Token-by-token generation in an LLM. At each step, the LLM takes the full sequence generated so far and predicts the next token, which may represent a word, subword, or punctuation mark depending on the tokenizer. The newly generated token is appended to the sequence and used as input for the next step. This iterative decoding process is used in both standard language models and reasoning-focused models.
A mental model of the main reasoning model development stages covered in this book. We start with a conventional LLM as base model (stage 1). In stage 2, we cover evaluation strategies to track the reasoning improvements introduced via the reasoning methods in stages 3 and 4.
Summary
- Conventional LLM training occurs in several stages:
- Pre-training, where the model learns language patterns from vast amounts of text.
- Instruction fine-tuning, which improves the model's responses to user prompts.
- Preference tuning, which aligns model outputs with human preferences.
- Reasoning methods are applied on top of a conventional LLM.
- Reasoning in LLMs refers to improving a model so that it explicitly generates intermediate steps (chain-of-thought) before producing a final answer, which often increases accuracy on multi-step tasks.
- Reasoning in LLMs is different from rule-based reasoning and it also likely works differently than human reasoning; currently, the common consensus is that reasoning in LLMs relies on statistical pattern matching.

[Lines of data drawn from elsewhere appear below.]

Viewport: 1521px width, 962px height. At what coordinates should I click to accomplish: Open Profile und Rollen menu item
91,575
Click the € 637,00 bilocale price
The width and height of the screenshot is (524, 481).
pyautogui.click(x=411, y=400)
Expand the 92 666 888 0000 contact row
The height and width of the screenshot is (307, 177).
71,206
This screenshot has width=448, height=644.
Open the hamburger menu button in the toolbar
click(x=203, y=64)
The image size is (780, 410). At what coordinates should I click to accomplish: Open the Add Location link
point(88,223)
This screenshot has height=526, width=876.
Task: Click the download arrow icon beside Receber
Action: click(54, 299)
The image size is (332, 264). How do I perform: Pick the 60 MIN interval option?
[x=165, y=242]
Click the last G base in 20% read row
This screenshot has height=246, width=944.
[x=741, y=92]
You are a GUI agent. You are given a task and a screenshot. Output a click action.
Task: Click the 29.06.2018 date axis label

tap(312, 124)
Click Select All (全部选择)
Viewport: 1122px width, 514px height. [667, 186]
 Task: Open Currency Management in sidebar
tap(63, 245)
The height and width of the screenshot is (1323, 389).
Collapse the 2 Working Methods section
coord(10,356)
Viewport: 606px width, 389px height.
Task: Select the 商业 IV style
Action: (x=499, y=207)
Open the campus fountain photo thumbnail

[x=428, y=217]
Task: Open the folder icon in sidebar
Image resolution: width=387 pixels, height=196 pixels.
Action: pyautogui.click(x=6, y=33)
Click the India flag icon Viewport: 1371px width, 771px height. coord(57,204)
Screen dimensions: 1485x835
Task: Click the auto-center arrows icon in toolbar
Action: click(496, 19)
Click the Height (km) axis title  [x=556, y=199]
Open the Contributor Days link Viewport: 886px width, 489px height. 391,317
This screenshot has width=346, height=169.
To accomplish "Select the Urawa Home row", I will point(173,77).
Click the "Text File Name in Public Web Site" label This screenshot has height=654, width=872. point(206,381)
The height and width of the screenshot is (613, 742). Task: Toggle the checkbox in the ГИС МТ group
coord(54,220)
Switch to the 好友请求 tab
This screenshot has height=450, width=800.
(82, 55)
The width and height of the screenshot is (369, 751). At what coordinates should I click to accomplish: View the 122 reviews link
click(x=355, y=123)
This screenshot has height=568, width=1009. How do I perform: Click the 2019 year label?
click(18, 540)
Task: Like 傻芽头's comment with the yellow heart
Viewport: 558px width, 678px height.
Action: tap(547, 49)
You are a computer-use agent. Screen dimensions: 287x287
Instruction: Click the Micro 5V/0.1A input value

- Pattern matching in LLMs relies purely on statistical associations learned from data, which enables fluent text generation but lacks explicit logical inference.
- Improving reasoning in LLMs can be achieved through:
- Inference-time compute scaling, enhancing reasoning without retraining (e.g., chain-of-thought prompting).
- Reinforcement learning, training models explicitly with reward signals.
- Supervised fine-tuning and distillation, using examples from stronger reasoning models.
- Building reasoning models from scratch provides practical insights into LLM capabilities, limitations, and computational trade-offs.